UPDATE: Jan 23rd, 2015:
1) JVZoo (Fabulous!)
Of all the selling platforms out there JVZoo’s response to the EU VAT rules has been the most innovative and in my opinion it provides the most complete solution.
As a product vendor you can:
a) Block Countries
This is “Solution 4″ in my original blog post below. Particularly useful for UK vendors who sell only a tiny amount into other EU countries – by switching off these sales you don’t have to register for MOSS and you can bypass all of the associated admin work.
[A potential issue here are the anti-discrimination laws in the EU. As I understand it (I am not a lawyer and could be wrong) an EU based business can’t refuse digital sales to customers in other EU countries without a valid reason. I’ve yet to see examples of “valid” reasons or “non-valid” reasons, or indeed any qualified clarification on this – if you have any ideas please do leave a comment!]
…or if you do wish to sell into the EU…
b) Choose to charge VAT or not (obviously switch this on to be compliant with the Jan 1st rules!)

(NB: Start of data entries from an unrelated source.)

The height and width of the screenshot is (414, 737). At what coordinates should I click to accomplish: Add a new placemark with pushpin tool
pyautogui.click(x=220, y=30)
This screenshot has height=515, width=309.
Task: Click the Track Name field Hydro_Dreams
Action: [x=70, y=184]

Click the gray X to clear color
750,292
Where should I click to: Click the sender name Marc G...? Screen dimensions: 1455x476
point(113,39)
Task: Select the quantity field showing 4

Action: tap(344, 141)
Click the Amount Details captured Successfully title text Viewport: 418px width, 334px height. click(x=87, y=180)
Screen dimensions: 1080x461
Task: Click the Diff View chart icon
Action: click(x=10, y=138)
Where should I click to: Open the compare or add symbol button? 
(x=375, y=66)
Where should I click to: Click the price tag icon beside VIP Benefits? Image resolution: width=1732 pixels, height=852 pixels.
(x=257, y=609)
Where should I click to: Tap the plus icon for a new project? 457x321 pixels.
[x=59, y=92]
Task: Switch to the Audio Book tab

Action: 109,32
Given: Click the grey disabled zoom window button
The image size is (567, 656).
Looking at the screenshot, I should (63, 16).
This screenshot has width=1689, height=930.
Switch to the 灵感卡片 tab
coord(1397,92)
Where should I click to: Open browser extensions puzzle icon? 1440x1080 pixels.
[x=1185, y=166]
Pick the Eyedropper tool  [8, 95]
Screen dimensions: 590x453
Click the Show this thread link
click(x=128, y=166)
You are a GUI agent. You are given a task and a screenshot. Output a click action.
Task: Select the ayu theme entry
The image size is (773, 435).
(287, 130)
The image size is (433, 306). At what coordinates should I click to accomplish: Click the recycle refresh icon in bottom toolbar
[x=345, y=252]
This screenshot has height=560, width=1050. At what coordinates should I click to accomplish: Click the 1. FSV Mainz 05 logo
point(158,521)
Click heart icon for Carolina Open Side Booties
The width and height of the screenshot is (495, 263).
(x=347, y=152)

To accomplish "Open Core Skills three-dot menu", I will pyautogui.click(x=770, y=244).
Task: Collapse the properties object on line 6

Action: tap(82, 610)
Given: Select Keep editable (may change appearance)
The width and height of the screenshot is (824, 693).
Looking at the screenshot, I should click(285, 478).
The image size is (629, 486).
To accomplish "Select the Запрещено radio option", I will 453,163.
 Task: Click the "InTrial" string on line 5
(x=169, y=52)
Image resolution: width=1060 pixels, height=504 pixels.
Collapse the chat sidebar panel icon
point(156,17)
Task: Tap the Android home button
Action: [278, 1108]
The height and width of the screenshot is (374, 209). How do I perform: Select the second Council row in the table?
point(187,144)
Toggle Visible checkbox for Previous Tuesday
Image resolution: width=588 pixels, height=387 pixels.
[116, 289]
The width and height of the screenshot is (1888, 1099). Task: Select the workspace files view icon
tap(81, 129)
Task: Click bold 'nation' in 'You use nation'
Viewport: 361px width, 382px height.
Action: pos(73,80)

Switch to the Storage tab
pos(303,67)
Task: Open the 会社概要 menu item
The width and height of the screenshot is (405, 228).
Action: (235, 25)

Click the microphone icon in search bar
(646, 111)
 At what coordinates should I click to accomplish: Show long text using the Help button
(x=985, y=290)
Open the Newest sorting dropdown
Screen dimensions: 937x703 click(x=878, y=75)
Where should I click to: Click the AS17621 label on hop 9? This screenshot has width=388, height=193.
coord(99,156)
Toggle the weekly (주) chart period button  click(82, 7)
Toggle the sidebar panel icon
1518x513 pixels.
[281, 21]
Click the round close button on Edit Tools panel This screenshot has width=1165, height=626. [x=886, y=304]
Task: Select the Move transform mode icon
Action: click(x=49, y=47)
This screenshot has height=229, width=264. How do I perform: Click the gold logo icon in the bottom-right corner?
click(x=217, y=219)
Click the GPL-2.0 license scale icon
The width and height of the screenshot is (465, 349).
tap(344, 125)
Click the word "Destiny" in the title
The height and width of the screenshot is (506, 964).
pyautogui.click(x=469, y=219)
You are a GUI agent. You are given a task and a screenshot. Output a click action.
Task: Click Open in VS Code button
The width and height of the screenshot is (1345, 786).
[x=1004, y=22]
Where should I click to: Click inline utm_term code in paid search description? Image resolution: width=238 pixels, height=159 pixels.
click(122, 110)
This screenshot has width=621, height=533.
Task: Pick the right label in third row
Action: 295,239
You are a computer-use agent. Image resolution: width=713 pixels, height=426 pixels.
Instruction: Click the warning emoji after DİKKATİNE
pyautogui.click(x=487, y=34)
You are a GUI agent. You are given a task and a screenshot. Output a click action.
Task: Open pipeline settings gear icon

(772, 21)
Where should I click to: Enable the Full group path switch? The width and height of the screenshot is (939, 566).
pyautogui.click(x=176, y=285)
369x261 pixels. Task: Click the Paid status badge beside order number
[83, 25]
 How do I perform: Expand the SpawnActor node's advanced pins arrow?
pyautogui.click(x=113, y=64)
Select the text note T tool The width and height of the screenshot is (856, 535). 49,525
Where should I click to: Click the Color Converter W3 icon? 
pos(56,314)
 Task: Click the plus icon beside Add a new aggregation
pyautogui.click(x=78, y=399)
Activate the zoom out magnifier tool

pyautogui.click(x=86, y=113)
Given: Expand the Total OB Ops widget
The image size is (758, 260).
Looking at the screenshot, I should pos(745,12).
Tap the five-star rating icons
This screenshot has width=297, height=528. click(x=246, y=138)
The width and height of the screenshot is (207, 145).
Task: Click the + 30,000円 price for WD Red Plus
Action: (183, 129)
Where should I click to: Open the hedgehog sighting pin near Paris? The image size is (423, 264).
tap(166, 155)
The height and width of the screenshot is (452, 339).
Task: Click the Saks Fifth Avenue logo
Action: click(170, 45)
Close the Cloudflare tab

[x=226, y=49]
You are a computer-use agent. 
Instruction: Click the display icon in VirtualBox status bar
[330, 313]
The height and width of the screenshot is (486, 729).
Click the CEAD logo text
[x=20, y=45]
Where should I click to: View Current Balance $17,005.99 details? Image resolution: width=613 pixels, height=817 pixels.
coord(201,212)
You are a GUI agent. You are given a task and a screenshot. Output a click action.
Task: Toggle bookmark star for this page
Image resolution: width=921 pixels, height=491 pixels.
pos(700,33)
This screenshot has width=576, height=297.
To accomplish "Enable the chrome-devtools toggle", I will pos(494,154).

c) If you enable VAT, whether to charge by vendors country or, to be compliant with the rules, customers country.
d) Allow customers to manually override their country (e.g., live in UK but buying in France)
e) Download full reports of transactions by country which can be uploaded into your MOSS account.
In my view this is a brilliant set up and definitely good news: If you want to sell into the EU then it makes the bureaucracy much less time consuming. But if you’d prefer to bypass the admin work altogether then you can simply opt out by switching off all sales to EU countries.
2) WarriorPlus (Disappointing!)
I queried what WarriorPlus are planning to do in response to the rules and they implied that they have no plans to change, at least in the short term.
Essentially if you want to use WarriorPlus to sell into the EU then you need to set up individual tax rates inside PayPal. This is a manual process and of course puts the entire burden on each vendor.
I also asked about a country blocking feature which they said they would consider but again, no firm plans on this to my knowledge.
So in contrast to JVZoo a disappointing response from WarriorPlus I would say.
3) Clickbank (Already Compliant!)
As mentioned in the post below Clickbank has always charged the correct sales tax for every region in the world.
Since they effectively sell your product for you (unlike PayPal, WarriorPlus, JVZoo etc) the responsibility lies with them not you.
So literally nothing changes when it comes to the Jan 1 st EU VAT rules and happy days if, like me, you use Clickbank a lot in your business!
4) UK Government Flow Chart
The UK government have published a handy flow chart to clarify the VAT rules. Here’s a link to it (opens in new window).
ORIGINAL BLOG POST IS BELOW – Ideal for getting up to speed if you’re not yet clear on all this stuff!
This post is most applicable to those of us who live in the EU and especially the UK.
I am not a qualified accountant so this is not advice, only my opinion and nothing more
So, what is happening?
Currently, if a business sells a digital product (ebook, membership site subscription, software etc) VAT (i.e., sales tax) is charged based upon the country where the business is located.
This has led to a lot of tax avoidance by larger companies.
For example, corporations like Apple, Amazon, Microsoft and many others have previously located their EU businesses in Luxembourg where VAT on eBooks is 3%.
This rate has applied to sales in ANY country in the EU. Even though the rates in most of those countries are higher.
To clamp down on this the EU are, from Jan 1st, changing the rules so VAT is charged based upon the buyer’s location.
So continuing with Luxembourg as the example:
Currently: Luxembourg registered business sells to a UK customer. VAT is 3% (Luxembourg’s “Super Reduced Rate”)
From Jan 1st: Luxembourg registered business sells to a UK customer. VAT charged will be 20% (UK’s rate)
It’s certainly a big shake up with Luxembourg set to lose 70% of its VAT revenue while the UK is set to gain £300 million ($480 million) per year!